SUPPLIED PASSAGE:

Most crimes involving theft in Farmington and across N.M. are considered larceny. Larceny can be a misdemeanor or a felony. It depends on:
- The value of the goods or services
You might face petty misdemeanor penalties if you are accused of shoplifting property of less than $250. If you were accused of stealing property valued at $500, you’ll be charged with a misdemeanor. Anything valued greater than $501 is a felony.
You might be surprised to learn that an assault charge does not include actual physical violence. But it does cover the attempt to be physically violent, make threats, or intimidate a person.
The actual physical act of violence is a battery charge. In most cases, assault is a misdemeanor. On the other hand, aggravated assault is a felony charge.

SHORT EXERCISE 1:
Answer these about the text on theft and assault charges in New Mexico:
(a) What are most crimes involving theft in Farmington and across N.M. considered?
(b) Besides the attempt to be physically violent, what two other acts does an assault charge cover?
(c) What charge applies to the actual physical act of violence?
SHORT EXERCISE 2: Write a short next passage for the text on theft and assault charges in New Mexico, picking up right after its final sentence.

RECORDS:
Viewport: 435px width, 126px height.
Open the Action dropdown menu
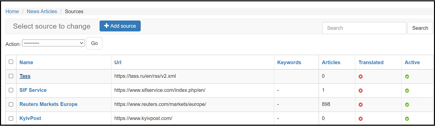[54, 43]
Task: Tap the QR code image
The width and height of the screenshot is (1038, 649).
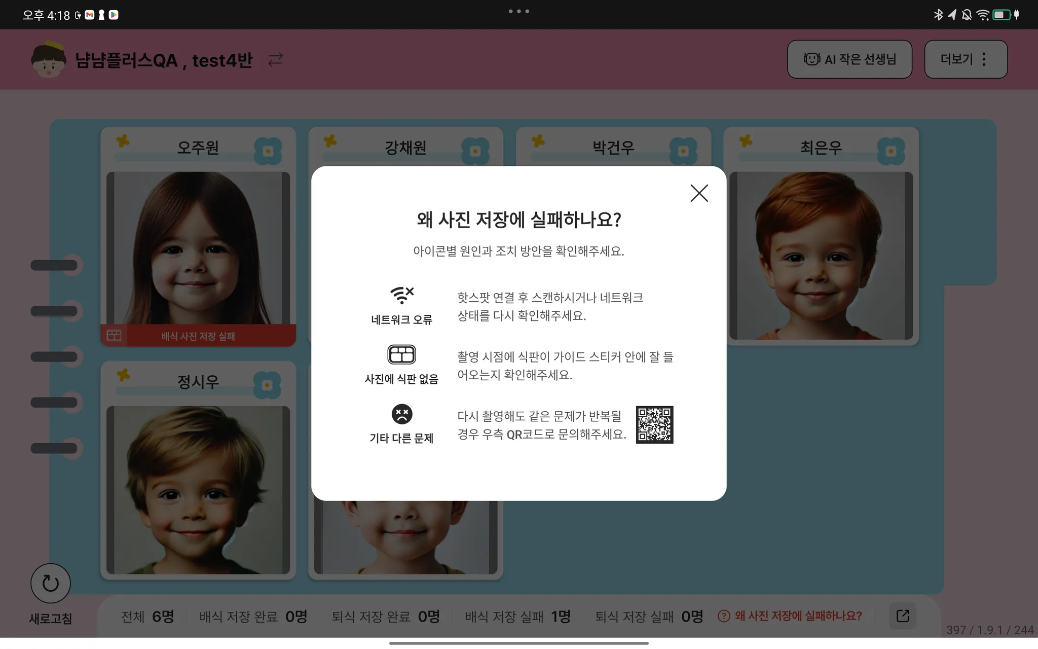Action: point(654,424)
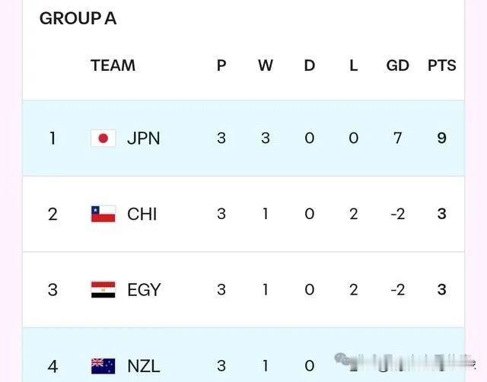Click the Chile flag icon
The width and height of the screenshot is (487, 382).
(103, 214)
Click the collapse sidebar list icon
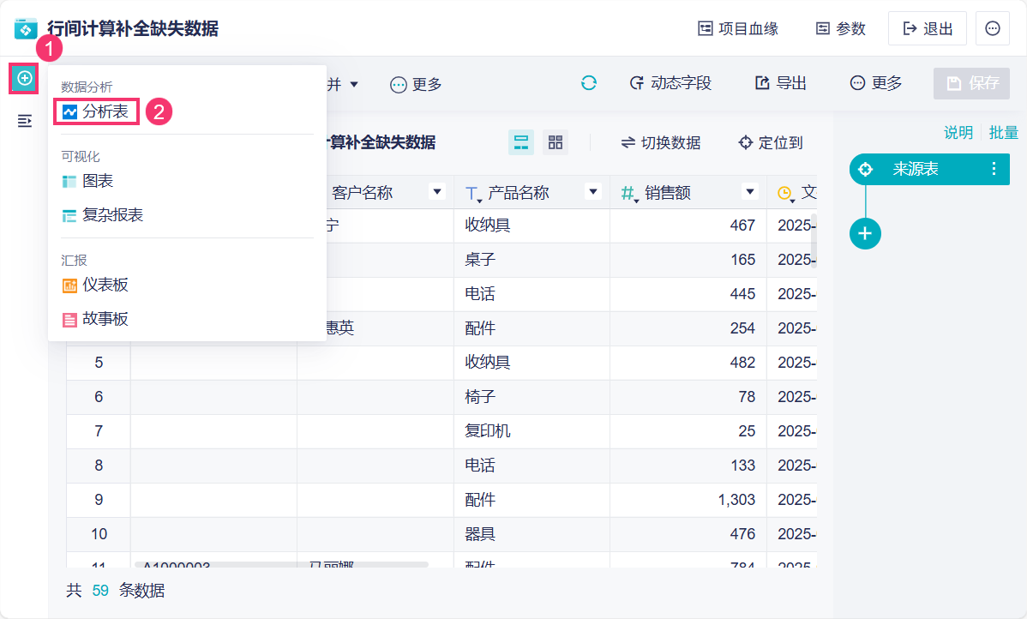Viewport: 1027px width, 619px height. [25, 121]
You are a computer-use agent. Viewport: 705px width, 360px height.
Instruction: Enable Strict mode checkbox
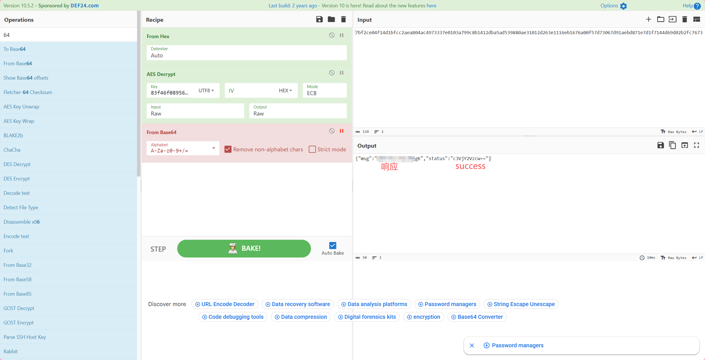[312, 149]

EXERCISE RESPONSE 1:
(a) Larceny.
(b) Making threats and intimidating a person.
(c) A battery charge.

EXERCISE RESPONSE 2:
Certain domestic abuse crimes in New Mexico or domestic violence offenses are also misdemeanors. Some examples include:
- Assault against a household member
- Battery against a household member
- Aggravated battery against a household member
Only certain people can be considered household members under the law. They include:
- Current or former spouse
- Current or former stepparent
- Certain in-laws
- Anyone the defendant dated or had an intimate relationship with
Remember, physical contact may not always be required to file misdemeanor charges. If you’re arrested or accused, it’s best to consult a lawyer and not try to explain the situation yourself.